Seedlings of CORE double mutants grown on medium supplemented with 4.5% sucrose approximately 17 DAG. Double mutant of (A) cudgel-1 and lion’s tail-1, (B) quill-3 and lion’s tail-1, (C) pom-pom1-1 and lion’s tail-1, (D) pom-pom2-1 and lion’s tail-1, (E) cudgel-1 and quill-2, (F) cudgel-1 and pom-pom1-1, (G) cudgel-1 and cobra-1, (H) quill-1 and pom-pom1-1, (I) cobra-1 and quill-1, (J) cobra-1 and pom-pom1-10, (K) pom-pom1-1 and pom-pom2-1, (L) cobra-1 and pom-pom2-1. Bar, 1 mm.

Fig. 9

Schematic representation of the three classes of CORE mutants. (A) In lion’s tail cell volume of the outer three layers is reduced as compared to wildtype. (B) In cobra there is approximate conservation of cell volume.
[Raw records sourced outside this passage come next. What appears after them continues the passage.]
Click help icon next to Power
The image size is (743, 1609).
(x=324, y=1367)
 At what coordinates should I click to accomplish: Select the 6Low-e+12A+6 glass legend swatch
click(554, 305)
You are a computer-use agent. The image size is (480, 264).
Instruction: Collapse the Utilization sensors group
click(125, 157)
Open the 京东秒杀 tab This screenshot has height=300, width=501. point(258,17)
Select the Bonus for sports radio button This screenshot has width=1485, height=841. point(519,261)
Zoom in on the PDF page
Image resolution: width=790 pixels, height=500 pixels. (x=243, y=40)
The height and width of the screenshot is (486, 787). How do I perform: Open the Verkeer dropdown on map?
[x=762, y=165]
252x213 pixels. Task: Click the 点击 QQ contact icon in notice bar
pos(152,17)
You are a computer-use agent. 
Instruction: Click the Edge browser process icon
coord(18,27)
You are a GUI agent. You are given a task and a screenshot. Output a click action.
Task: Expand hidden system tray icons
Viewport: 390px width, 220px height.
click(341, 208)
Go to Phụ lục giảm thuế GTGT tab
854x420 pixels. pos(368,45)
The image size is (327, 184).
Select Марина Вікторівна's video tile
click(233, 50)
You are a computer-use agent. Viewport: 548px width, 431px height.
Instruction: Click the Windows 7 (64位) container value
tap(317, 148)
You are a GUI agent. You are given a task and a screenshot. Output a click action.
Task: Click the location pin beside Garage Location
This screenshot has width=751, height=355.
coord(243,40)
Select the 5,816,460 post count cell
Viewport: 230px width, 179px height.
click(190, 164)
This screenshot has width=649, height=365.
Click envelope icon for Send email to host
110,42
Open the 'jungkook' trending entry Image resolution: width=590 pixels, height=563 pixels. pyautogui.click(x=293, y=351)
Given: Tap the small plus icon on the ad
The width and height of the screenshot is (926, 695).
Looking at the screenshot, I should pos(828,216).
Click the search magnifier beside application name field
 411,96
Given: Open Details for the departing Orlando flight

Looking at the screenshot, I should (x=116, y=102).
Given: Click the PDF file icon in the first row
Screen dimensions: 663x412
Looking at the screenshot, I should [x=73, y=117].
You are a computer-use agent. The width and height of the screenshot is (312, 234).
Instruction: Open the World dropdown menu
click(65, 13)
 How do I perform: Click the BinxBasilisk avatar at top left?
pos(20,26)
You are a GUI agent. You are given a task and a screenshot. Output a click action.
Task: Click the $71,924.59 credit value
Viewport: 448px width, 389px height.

Therefore, radial expansion compensates for the reduction in elongation. This leads to a shift in the polarity of expansion. (C) In the other four mutants, represented here by pom-pom1 there is a defect in volume regulation so that the cells attain a greater volume than wildtype. This results from a major increase in radial and circumferential expansion that overcompensates for the reduction in elongation.